Problem >> Could you update the material from the line with "info@transventor.com (124, 734)" up to and including the line with "Property Search (115, 681)" by replacing "Project Marketing" with "Project Sales", changing nothing else, and return only those lines?

Given information >>
● ● ● ●
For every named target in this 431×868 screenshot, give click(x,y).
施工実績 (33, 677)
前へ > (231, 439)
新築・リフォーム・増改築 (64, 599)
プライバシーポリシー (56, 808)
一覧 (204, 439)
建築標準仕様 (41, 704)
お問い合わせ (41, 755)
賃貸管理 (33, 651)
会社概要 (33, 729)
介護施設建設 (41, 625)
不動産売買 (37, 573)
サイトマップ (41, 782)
● ● ● ●
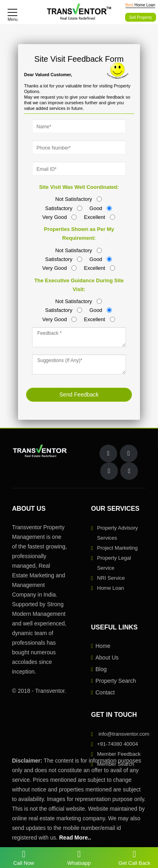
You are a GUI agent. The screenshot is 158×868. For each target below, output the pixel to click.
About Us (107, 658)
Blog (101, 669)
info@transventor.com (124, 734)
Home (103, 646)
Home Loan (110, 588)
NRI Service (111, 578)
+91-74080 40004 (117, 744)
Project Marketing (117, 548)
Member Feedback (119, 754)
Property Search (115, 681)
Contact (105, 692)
● ● ● ●
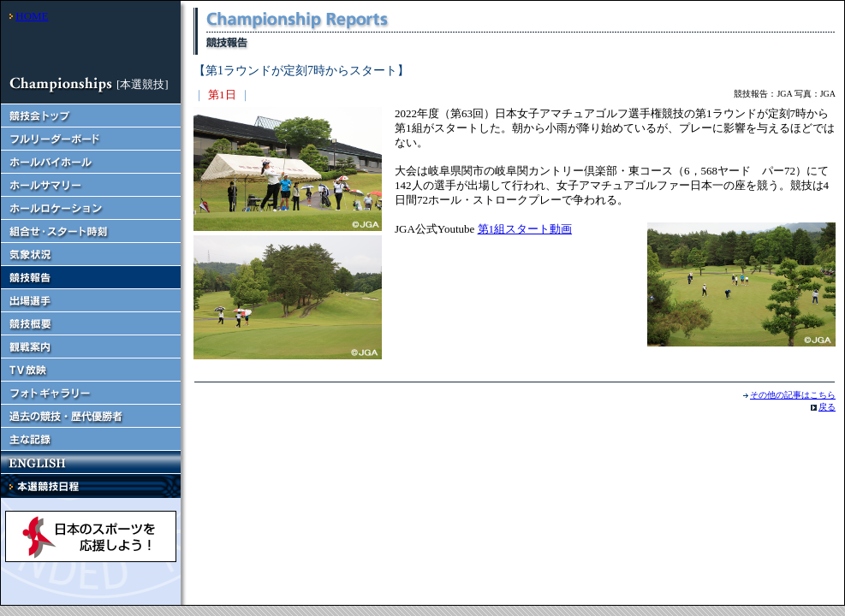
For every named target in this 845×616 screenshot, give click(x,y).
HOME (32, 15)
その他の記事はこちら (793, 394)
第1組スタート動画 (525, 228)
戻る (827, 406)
● ● ● ●
Completed task >>
info@transventor.com (124, 734)
Home (103, 646)
Home Loan (110, 588)
NRI Service (111, 578)
+91-74080 40004 (117, 744)
Project Sales (117, 548)
Member Feedback (119, 754)
Property Search (115, 681)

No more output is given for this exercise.